(Pixel coordinate grounding data)
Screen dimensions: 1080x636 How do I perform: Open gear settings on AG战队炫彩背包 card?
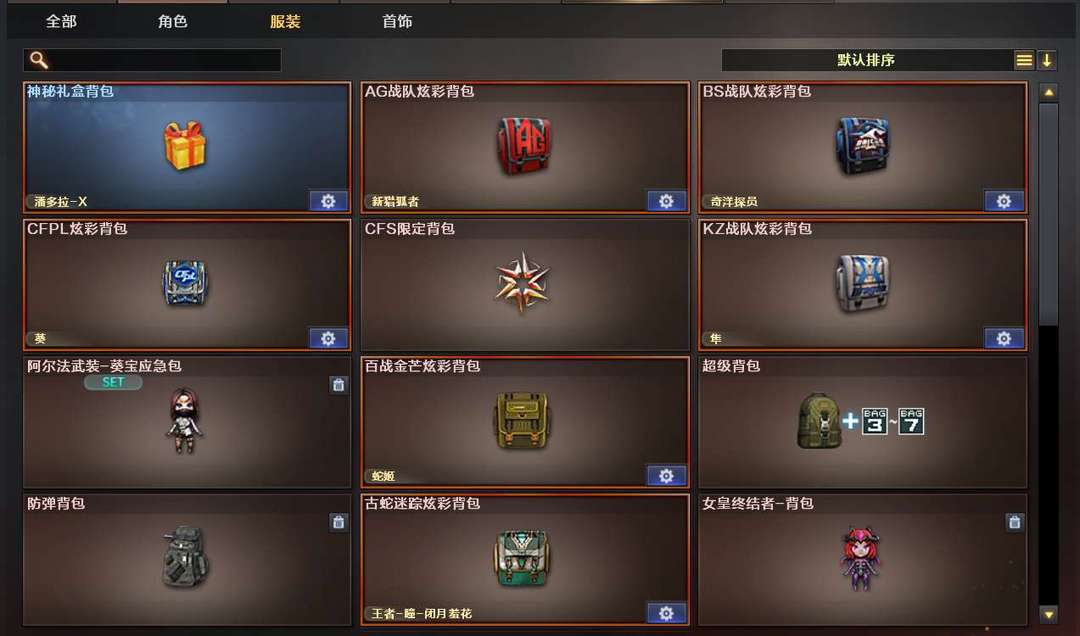[x=666, y=201]
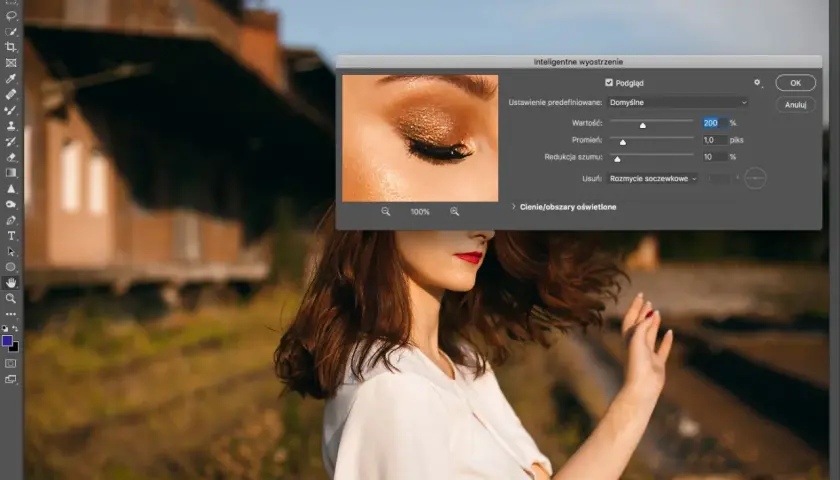Select the Eraser tool
This screenshot has height=480, width=840.
11,157
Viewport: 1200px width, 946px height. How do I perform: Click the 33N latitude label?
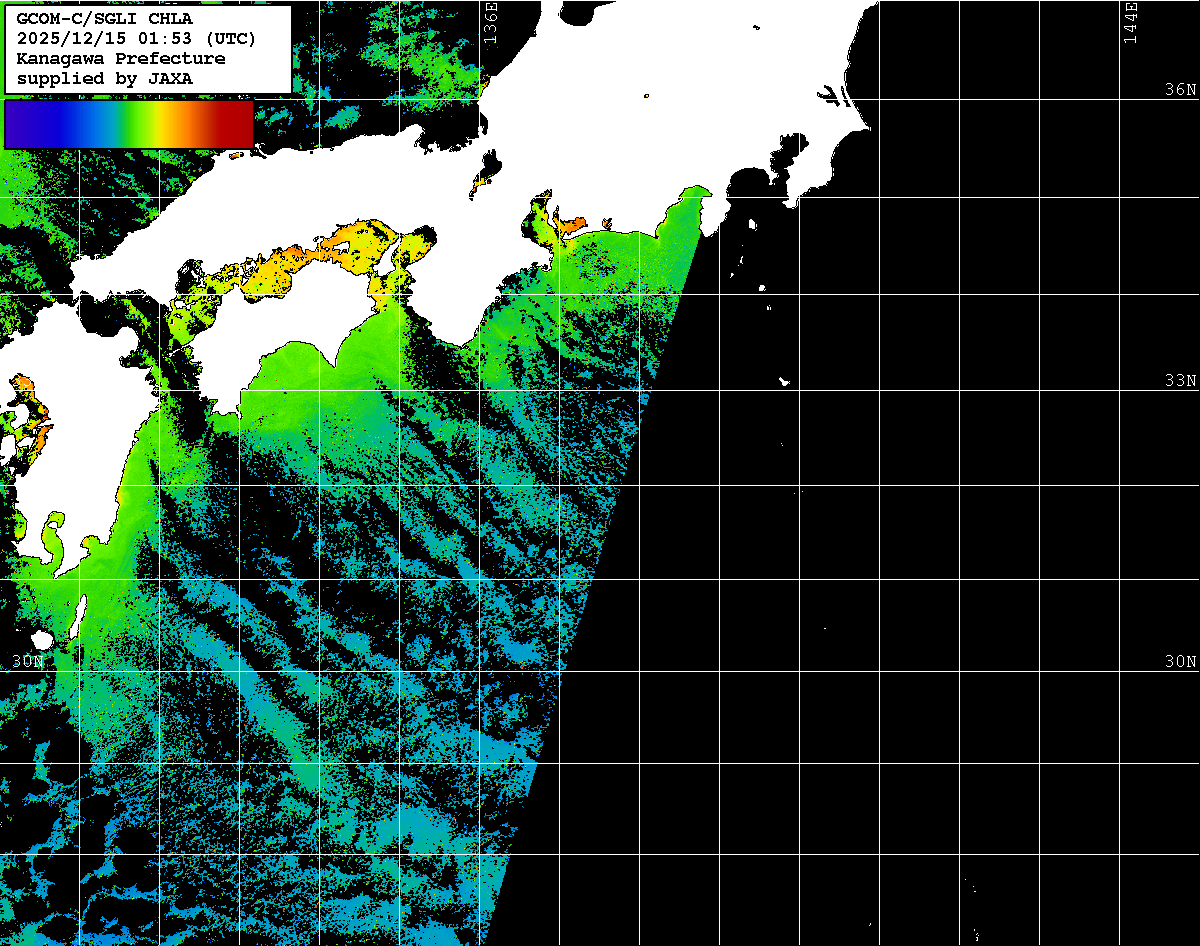coord(1180,381)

▶ **EXERCISE DIRECTIONS**
Exactly what appears in the records above must be returned, apart from the pictures.

▶ **SOLUTION**
Screen dimensions: 1080x636 How do I perform: Open gear settings on AG战队炫彩背包 card?
[x=666, y=201]
Select the Eraser tool
This screenshot has height=480, width=840.
11,157
Viewport: 1200px width, 946px height. How do I perform: Click the 33N latitude label?
coord(1180,381)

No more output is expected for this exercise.